Just be careful that she doesn't send them round anyway and then go off out if you say you can't/don't want to babysit. So when you say 'no, I can't do that,' you may have to pretend to be going away somewhere or unavailable. Otherwise you're likely to find them showing up anyway, and your sister later saying 'oh, they just really wanted to see you'.

PrettyLittIeThing · 07/04/2018 16:52

I'm off out now so won't be in! They like coming to me as I think they see me as a soft touch (clearly I am!) whereas their mum is very strict as I said they are always bossing my kids around (trying to put them on the "naughty step" which I don't even do myself, every 5 minutes)

OP posts:
KeepServingTheDrinks · 07/04/2018 19:57

Well, id be v firm in telling them not to do that (the naughty step).

But I used to babysit at 14, and so did dd.

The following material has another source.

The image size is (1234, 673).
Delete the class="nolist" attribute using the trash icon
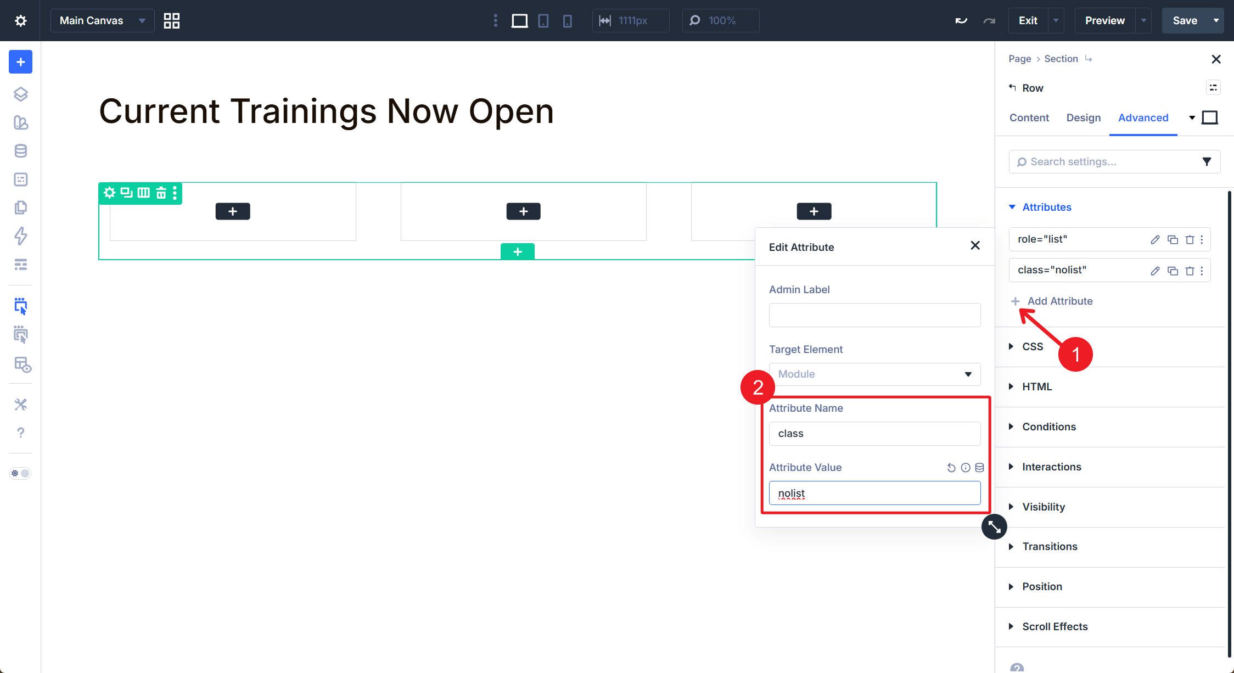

Home before midnight, though, not til 5am. So they could be helping you out by babysitting your kids for you for a few hours.

I do agree with your dsis re leaving them home alone all night. And until 5 am is basically all night. There's no minimum age to leave a child home alone, but SS would take a v dim view if it were reported to them. Esp with ex's banning on the door. And it would be under the category of neglect

DeathStare · 07/04/2018 20:02

To be honest she's right that two children of that age can't be left home alone. If that really is the only other option I'd take them for tonight. But then I would make it absolutely clear to her that she has to never put you in that position again.